1. Bij uitspraak van vandaag, zaaknummer NL21.17806, heeft de rechtbank uitspraak gedaan op het beroep. Een voorlopige voorziening is daarom niet meer nodig. De voorzieningenrechter wijst het verzoek om die reden af.
2. Voor een proceskostenveroordeling bestaat geen aanleiding.

Beslissing

De voorzieningenrechter wijst het verzoek om een voorlopige voorziening af.

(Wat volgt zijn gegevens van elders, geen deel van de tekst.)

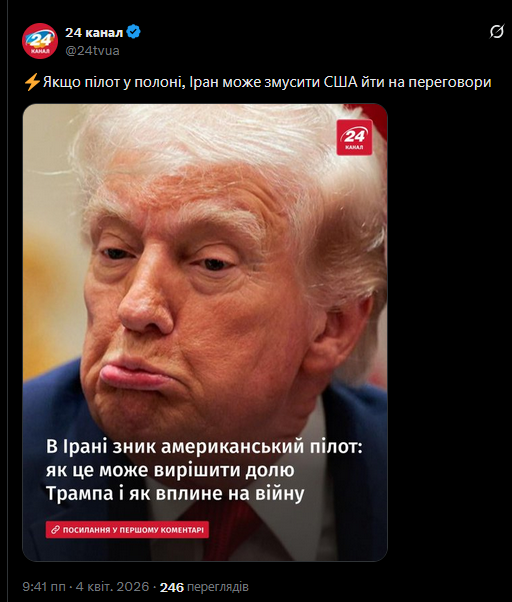Click the red 24 канал logo on the image
Viewport: 512px width, 602px height.
(354, 137)

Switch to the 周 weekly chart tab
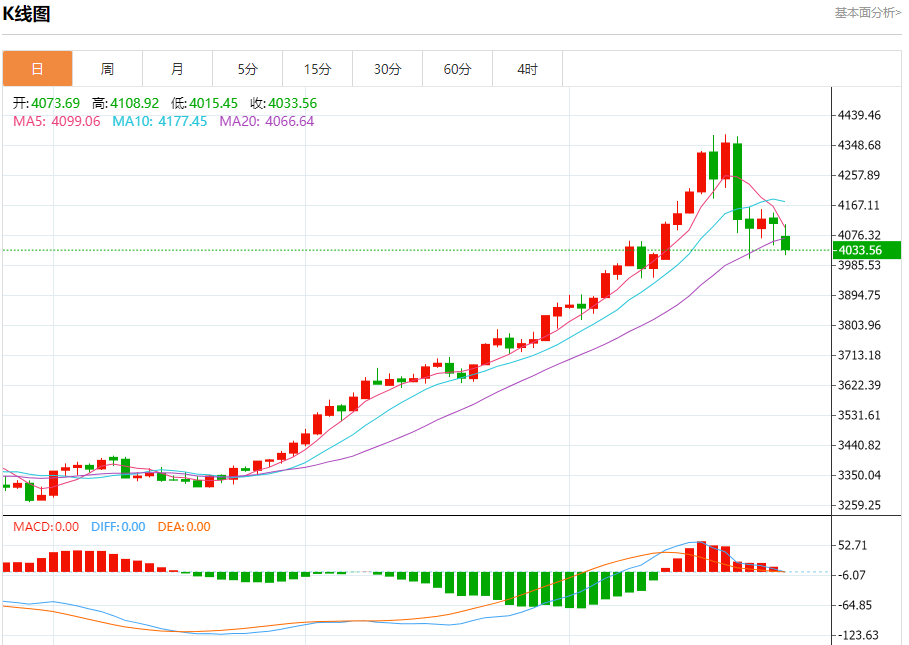coord(107,68)
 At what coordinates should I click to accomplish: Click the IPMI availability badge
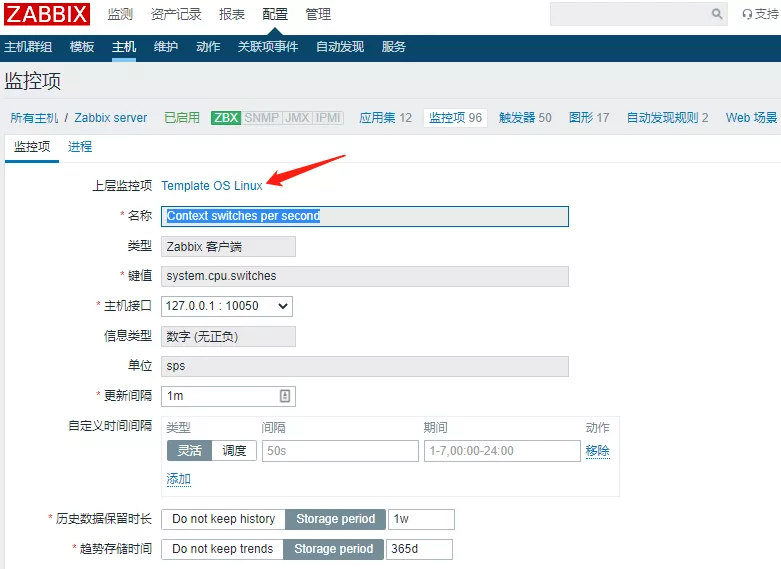[x=328, y=118]
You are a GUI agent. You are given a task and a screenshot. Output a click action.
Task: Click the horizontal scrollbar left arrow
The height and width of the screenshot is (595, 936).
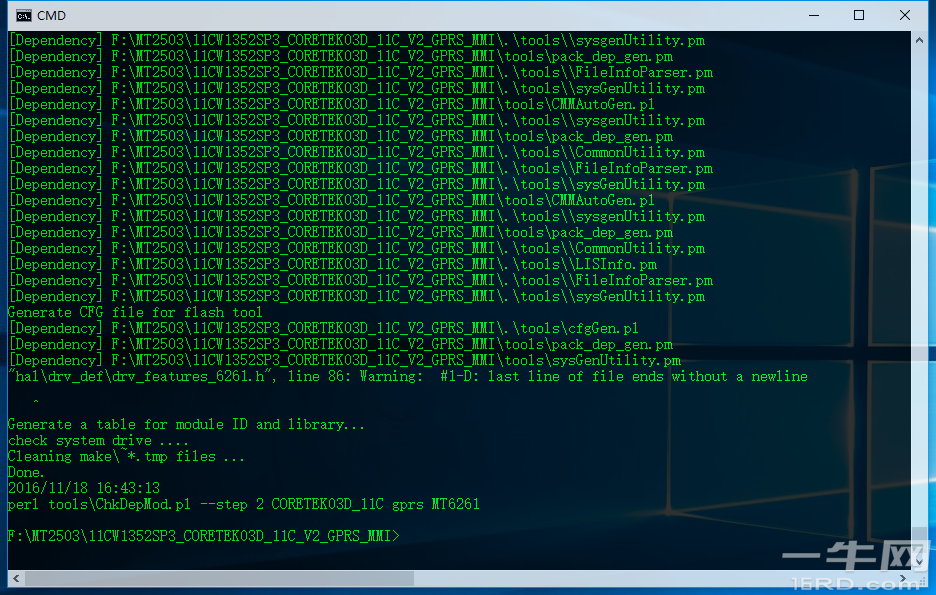pyautogui.click(x=15, y=578)
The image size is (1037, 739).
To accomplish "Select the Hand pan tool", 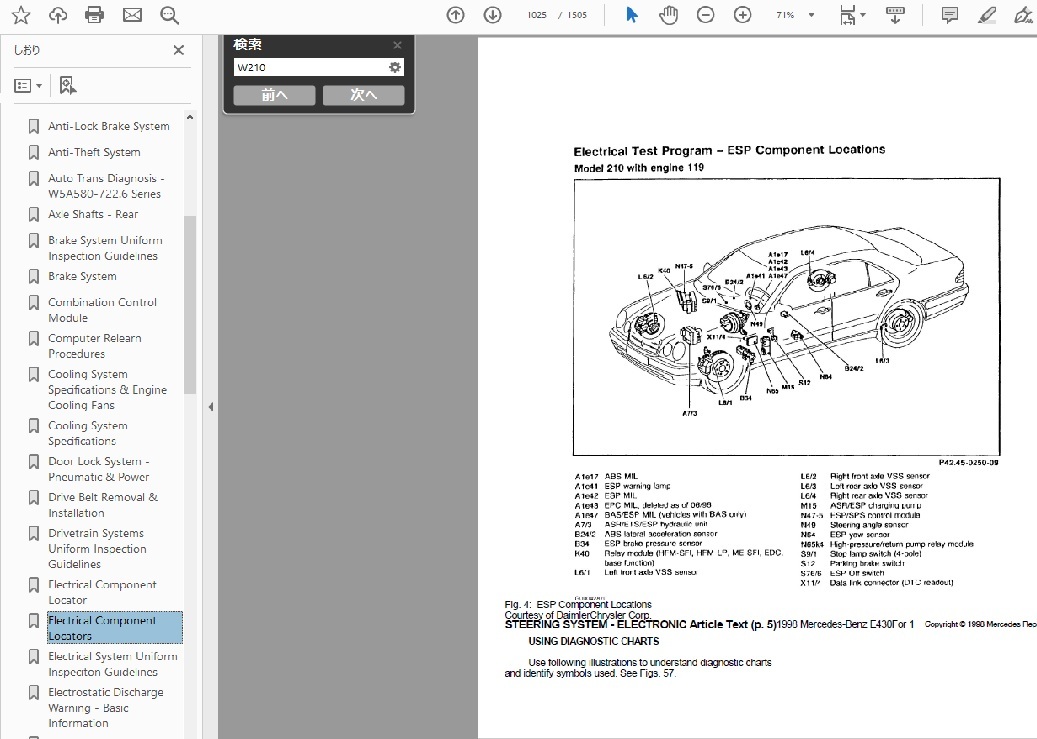I will click(668, 15).
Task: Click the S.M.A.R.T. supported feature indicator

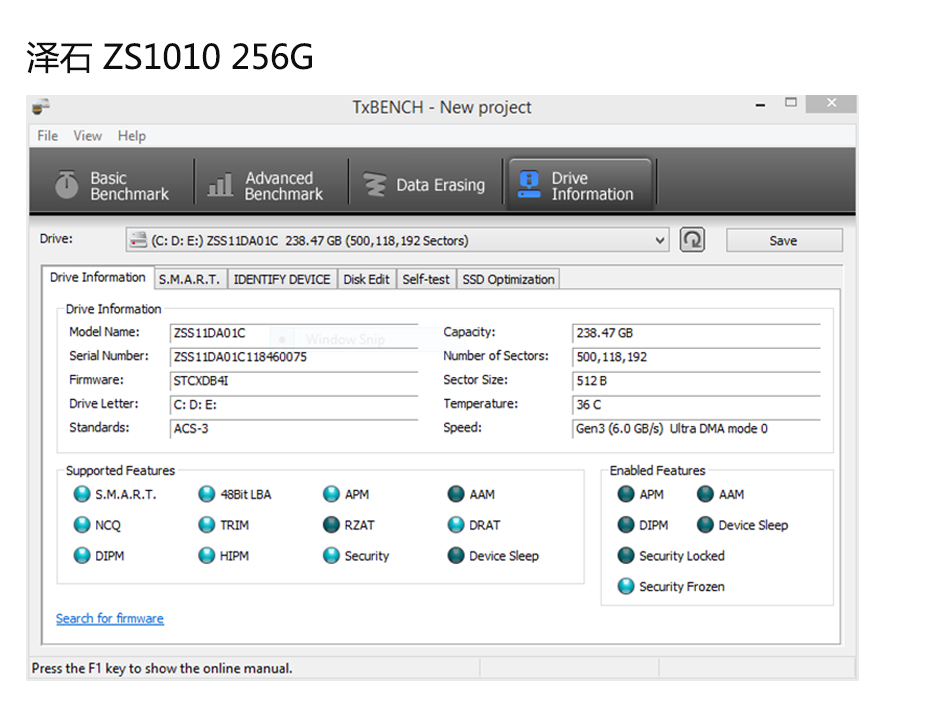Action: (x=82, y=494)
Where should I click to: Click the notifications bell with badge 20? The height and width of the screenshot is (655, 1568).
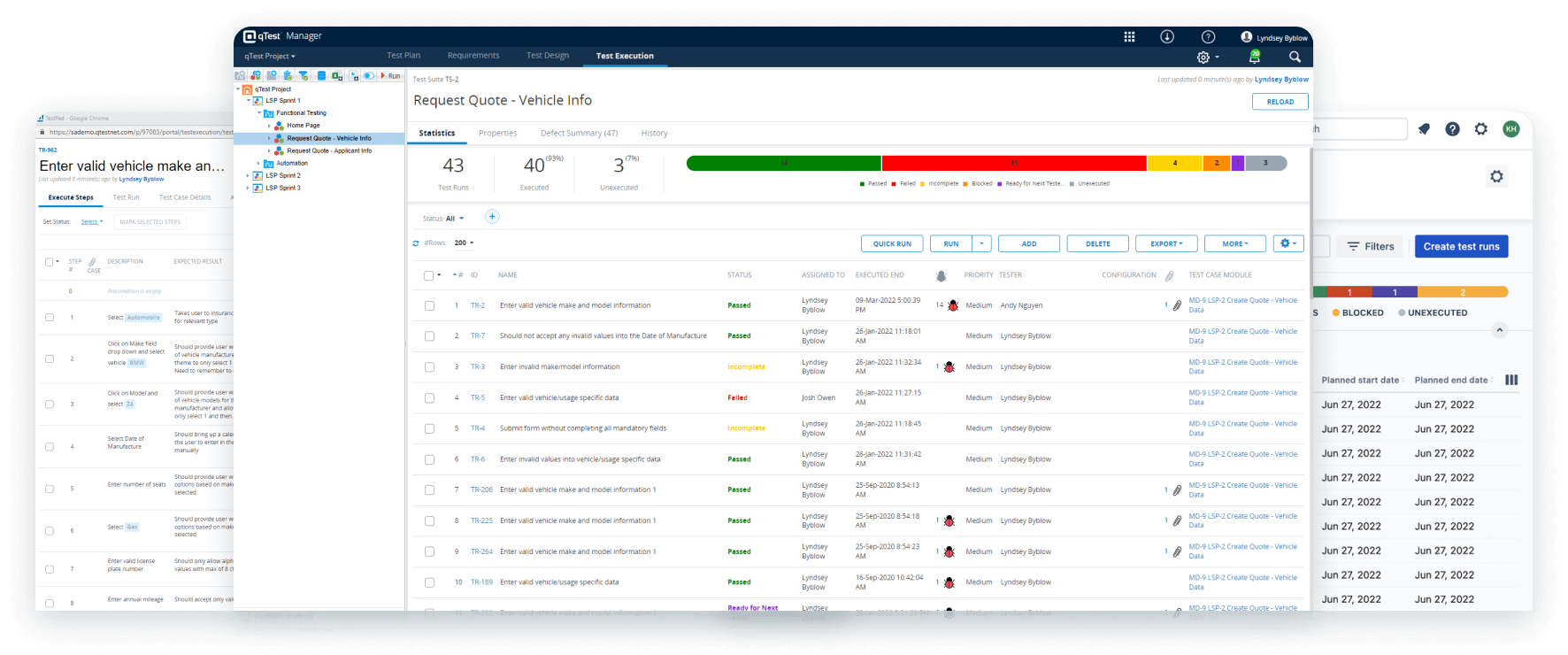[x=1254, y=57]
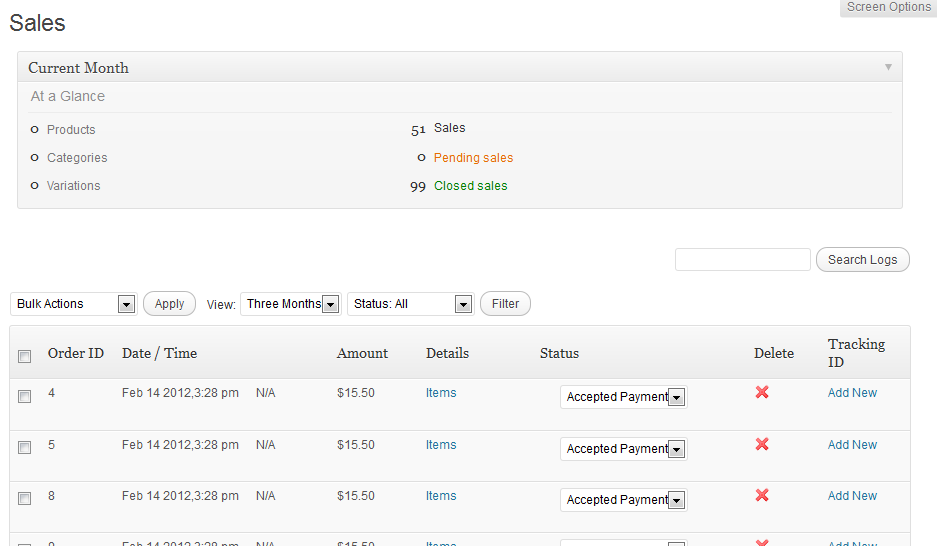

Deze uitspraak is gedaan door mr. W.M.P. van Alphen, voorzieningenrechter, in aanwezigheid van mr. W. van Loon, griffier, en openbaar gemaakt door middel van geanonimiseerde publicatie op www.rechtspraak.nl.
De uitspraak is bekendgemaakt op:
Tegen deze uitspraak staat geen hoger beroep of verzet open.